At this time of year, I should be writing about the wonders of spring – how the sunshine warms my skin as I laze about the garden on a beautiful Saturday, how the sprouts in the garden are growing by leaps and bounds.

I should be mowing the lawn by now, as gentle spring rains coax new growth from the dormant Palmetto St. Augustine. I should be wearing short-sleeved T-shirts and flip flops.

None of those things has happened yet – because it’s not really spring yet.

The calendar tells us spring was to start March 20. But here I sit in my heavy sweater, in long jeans, with thick socks and ankle boots.
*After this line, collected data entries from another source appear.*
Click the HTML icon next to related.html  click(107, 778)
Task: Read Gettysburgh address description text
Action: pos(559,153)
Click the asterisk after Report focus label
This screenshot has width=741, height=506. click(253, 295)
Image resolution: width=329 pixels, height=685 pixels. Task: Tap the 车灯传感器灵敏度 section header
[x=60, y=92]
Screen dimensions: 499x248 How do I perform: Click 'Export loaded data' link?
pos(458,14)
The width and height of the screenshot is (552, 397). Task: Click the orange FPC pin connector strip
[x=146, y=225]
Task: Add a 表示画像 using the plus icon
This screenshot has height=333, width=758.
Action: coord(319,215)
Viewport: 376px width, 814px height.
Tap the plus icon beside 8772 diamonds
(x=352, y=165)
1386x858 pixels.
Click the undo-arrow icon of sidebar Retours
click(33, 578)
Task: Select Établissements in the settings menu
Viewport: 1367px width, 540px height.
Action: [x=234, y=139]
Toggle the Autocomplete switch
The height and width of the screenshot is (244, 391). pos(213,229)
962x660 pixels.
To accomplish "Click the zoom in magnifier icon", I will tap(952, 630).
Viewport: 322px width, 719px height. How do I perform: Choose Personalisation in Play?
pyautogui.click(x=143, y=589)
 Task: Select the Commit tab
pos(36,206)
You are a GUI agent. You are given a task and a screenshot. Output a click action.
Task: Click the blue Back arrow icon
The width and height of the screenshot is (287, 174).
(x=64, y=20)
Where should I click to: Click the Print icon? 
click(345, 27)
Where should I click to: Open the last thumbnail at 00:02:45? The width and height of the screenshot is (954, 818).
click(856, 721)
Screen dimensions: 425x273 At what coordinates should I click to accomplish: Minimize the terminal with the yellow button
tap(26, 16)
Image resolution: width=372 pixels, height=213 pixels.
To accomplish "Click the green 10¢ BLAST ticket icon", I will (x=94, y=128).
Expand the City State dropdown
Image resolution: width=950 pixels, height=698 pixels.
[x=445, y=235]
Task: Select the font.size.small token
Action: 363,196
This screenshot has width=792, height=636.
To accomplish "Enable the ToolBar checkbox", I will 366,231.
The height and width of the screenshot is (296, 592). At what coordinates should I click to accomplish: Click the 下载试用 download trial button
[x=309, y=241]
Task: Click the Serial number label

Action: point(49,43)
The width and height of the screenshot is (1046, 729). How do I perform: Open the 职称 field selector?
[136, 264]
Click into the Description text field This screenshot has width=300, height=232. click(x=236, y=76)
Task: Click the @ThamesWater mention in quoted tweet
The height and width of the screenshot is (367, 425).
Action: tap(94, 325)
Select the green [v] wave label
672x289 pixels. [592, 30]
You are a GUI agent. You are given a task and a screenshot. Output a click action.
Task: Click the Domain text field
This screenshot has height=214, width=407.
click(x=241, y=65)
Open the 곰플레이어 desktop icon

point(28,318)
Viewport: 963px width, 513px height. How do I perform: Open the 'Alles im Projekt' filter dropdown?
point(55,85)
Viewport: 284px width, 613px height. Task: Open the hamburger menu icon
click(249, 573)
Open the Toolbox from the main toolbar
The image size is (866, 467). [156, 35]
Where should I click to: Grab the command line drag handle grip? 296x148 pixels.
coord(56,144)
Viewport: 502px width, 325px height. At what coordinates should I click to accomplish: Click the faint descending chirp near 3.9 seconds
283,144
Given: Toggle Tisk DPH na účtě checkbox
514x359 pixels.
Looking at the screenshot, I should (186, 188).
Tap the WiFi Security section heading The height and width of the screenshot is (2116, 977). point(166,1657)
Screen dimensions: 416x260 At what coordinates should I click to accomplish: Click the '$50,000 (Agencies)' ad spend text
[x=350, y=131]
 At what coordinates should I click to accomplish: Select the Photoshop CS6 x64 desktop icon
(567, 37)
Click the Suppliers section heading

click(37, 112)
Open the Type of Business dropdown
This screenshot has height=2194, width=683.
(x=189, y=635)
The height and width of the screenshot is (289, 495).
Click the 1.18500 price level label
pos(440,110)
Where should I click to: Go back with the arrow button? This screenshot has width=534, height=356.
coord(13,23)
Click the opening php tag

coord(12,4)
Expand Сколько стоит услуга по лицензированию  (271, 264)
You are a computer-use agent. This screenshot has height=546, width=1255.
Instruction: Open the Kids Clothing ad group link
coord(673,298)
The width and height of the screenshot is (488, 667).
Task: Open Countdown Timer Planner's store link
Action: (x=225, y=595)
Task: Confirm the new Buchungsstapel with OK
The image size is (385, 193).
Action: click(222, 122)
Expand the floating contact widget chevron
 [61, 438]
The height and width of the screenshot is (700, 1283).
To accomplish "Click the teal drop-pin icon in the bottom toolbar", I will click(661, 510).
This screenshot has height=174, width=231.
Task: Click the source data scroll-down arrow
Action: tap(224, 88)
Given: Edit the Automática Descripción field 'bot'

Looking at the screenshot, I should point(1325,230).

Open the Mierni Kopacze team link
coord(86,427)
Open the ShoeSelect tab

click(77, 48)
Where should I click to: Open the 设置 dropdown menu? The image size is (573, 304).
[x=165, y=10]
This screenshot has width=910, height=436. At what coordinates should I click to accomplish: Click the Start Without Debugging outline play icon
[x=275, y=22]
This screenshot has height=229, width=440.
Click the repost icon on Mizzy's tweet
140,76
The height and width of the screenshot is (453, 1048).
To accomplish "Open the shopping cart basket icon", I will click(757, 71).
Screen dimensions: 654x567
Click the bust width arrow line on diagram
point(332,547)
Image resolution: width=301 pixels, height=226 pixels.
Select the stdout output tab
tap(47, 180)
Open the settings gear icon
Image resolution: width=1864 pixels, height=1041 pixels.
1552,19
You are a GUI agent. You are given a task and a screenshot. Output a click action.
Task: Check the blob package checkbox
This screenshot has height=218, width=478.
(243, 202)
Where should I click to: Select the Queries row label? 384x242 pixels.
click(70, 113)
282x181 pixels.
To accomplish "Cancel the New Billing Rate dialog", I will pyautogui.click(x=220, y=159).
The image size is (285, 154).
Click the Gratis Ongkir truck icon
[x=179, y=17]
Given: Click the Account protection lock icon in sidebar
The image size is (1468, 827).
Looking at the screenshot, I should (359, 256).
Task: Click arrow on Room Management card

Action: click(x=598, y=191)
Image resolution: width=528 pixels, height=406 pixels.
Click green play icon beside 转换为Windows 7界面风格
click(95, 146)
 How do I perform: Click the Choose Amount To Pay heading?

And my toes are still cold.

Instead of putting on my lightweight pajamas when I get home from work, I opt for the fuzzy winter ones, with a double layer of socks and booties. Sometimes, I have to wrap up in a blanket while watching Netflix.

Regardless of what the calendar says, I have decided it’s not really spring until I can sleep without socks for three nights in a row. (During a warm spell in March, I managed two nights. Then it got cold again.)

Never mind that my husband saw a skink two weeks ago – I’m still waiting for the next frost. Didn’t we have a hailstorm just a few days ago? And it snowed (again) recently up north and surprised even those who are used to it, so I’m not ruling out anything.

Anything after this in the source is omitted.